> _ABOUT THIS TASK_
Return exactly the lines from the one containing "Task: Minimize the" through the end of the material below, and leave the images out.

> _DATA TO EXAMINE_
....................

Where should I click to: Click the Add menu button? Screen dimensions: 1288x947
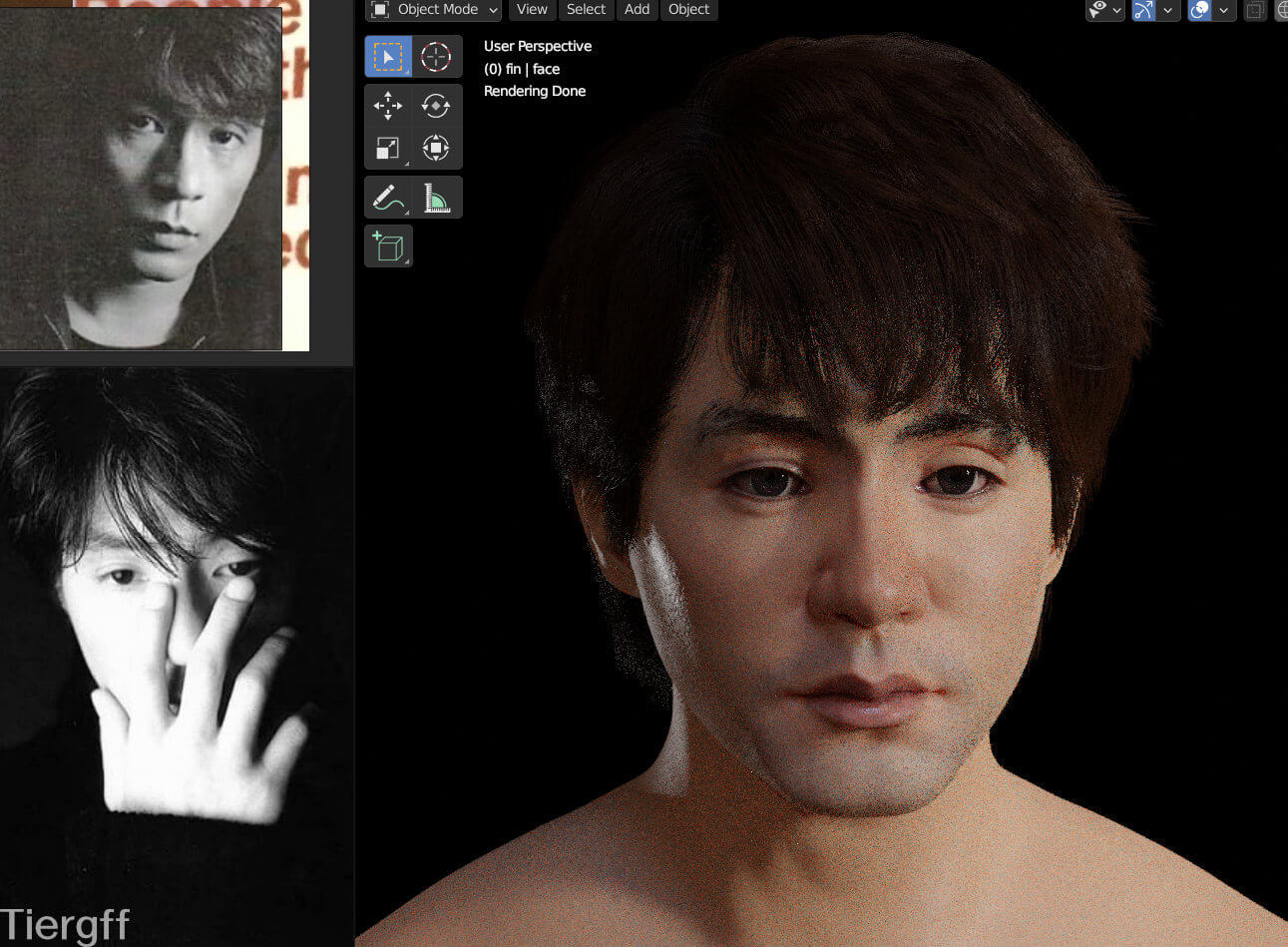tap(637, 10)
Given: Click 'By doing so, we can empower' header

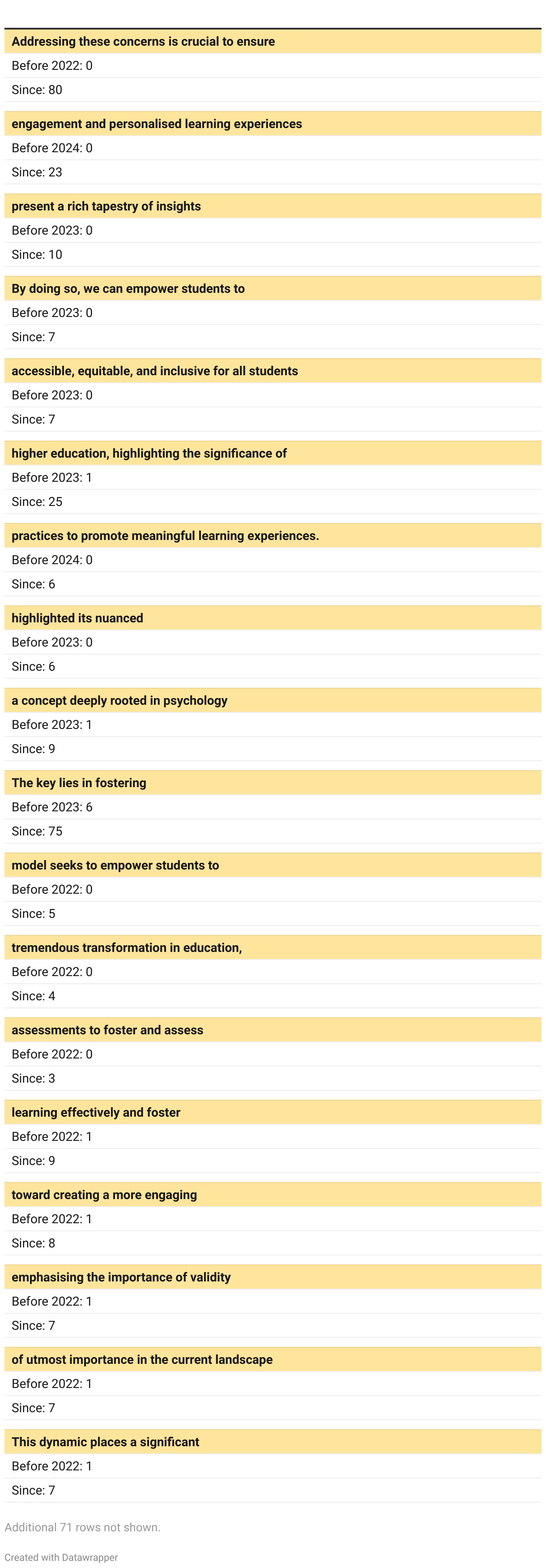Looking at the screenshot, I should tap(273, 288).
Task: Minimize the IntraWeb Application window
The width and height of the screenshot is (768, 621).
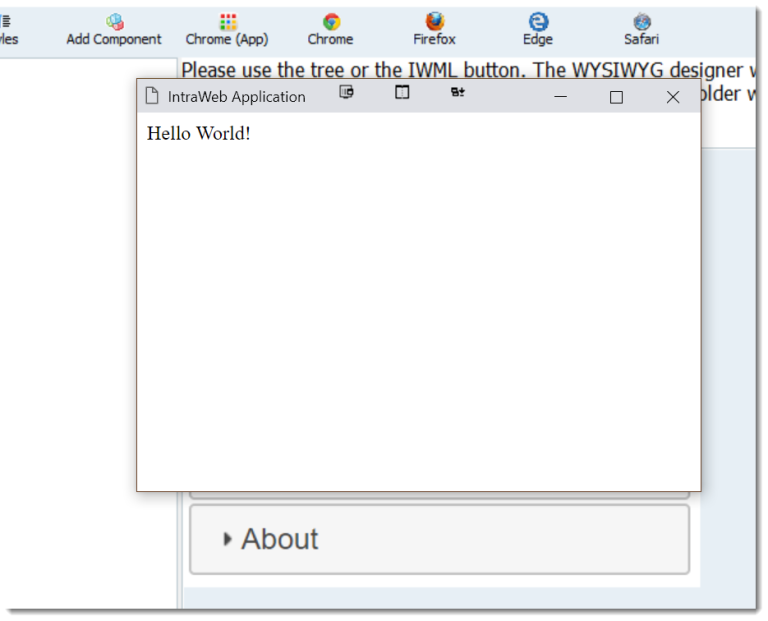Action: (x=560, y=97)
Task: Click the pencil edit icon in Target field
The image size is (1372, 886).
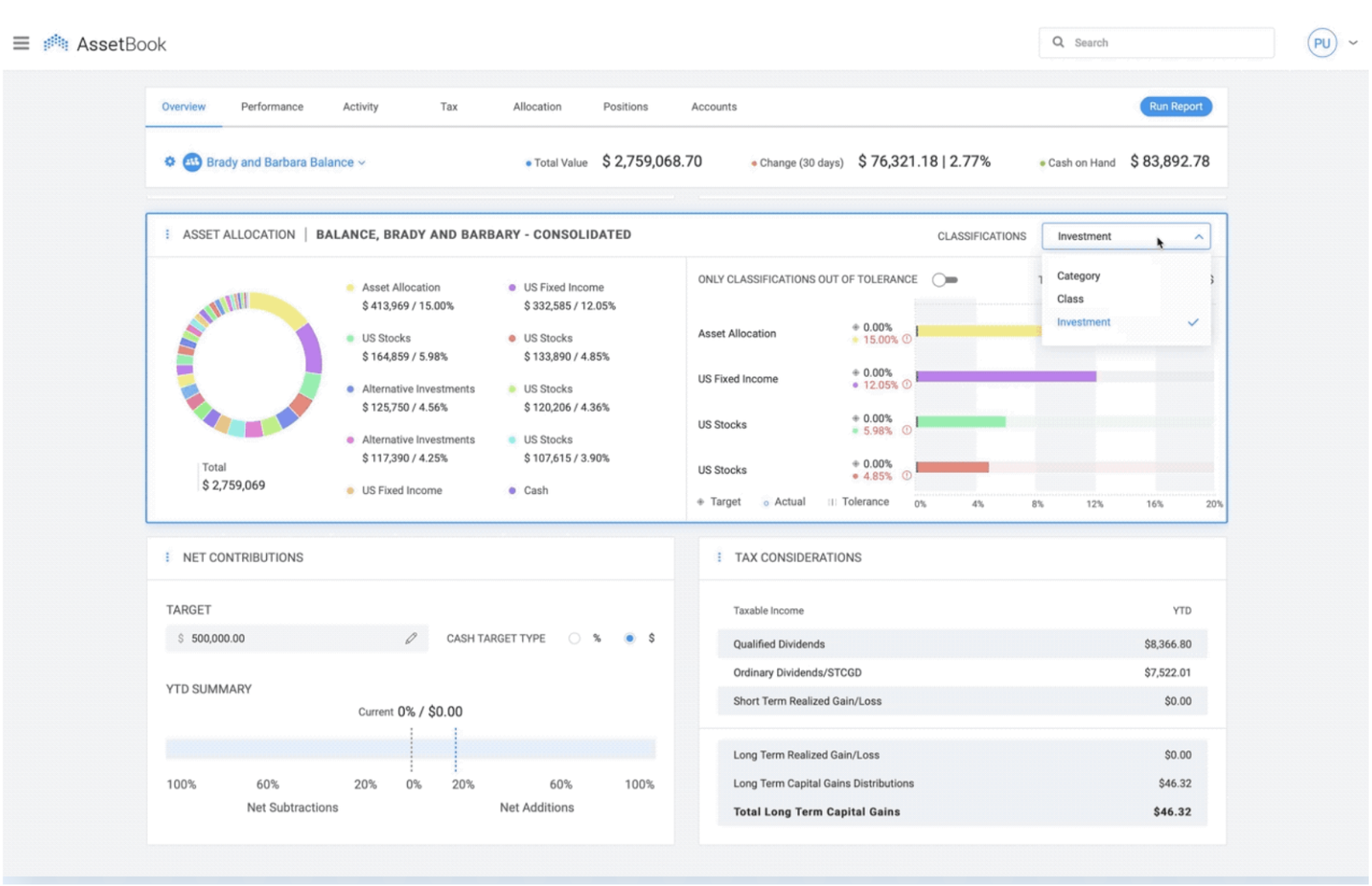Action: (x=411, y=639)
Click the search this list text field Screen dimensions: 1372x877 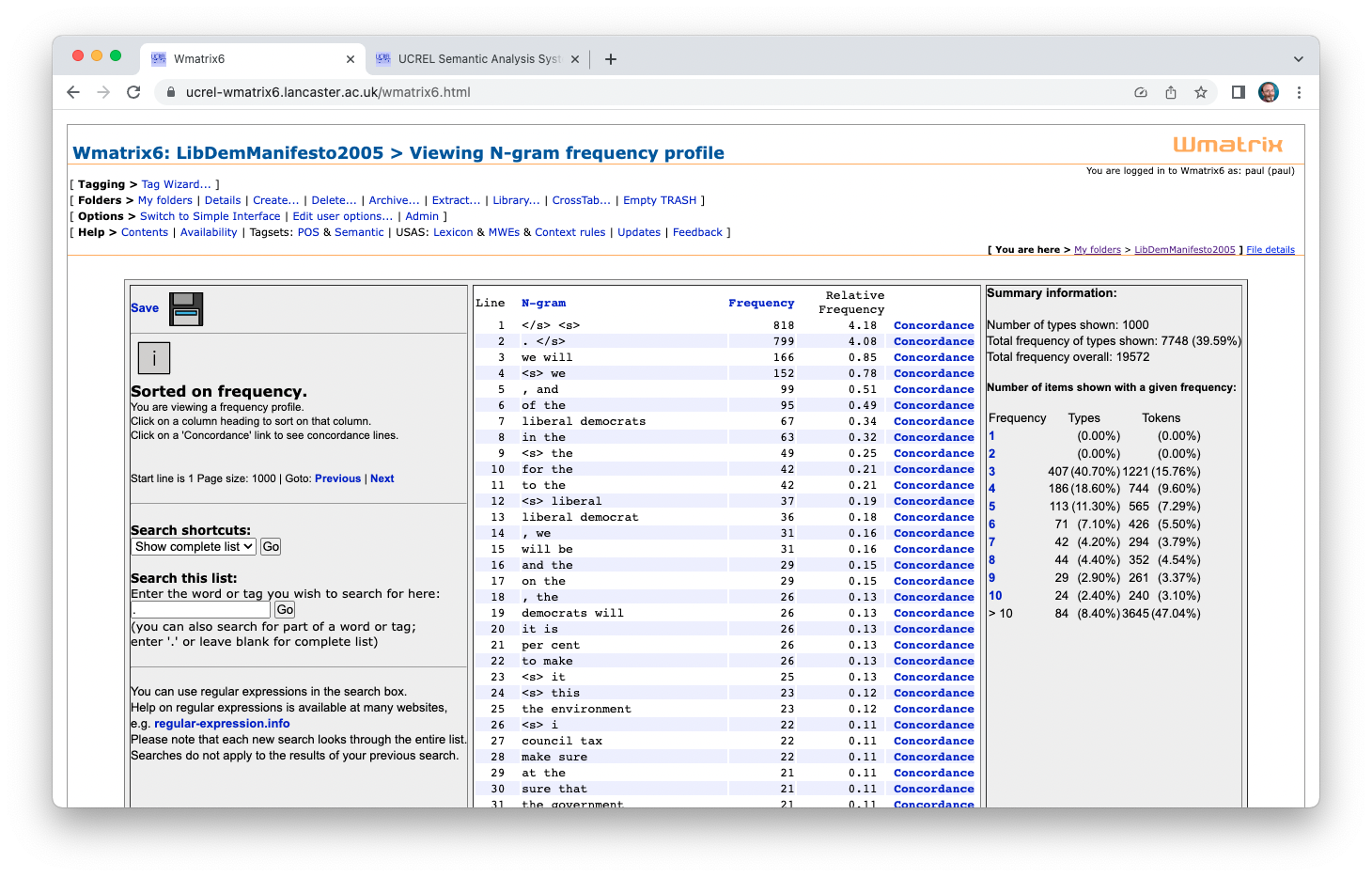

....................

> _ANSWER FOR THE TASK_
Task: Minimize the IntraWeb Application window
The width and height of the screenshot is (768, 621).
Action: (x=560, y=97)
Task: Click the pencil edit icon in Target field
The image size is (1372, 886).
Action: (x=411, y=639)
Click the search this list text field Screen dimensions: 1372x877 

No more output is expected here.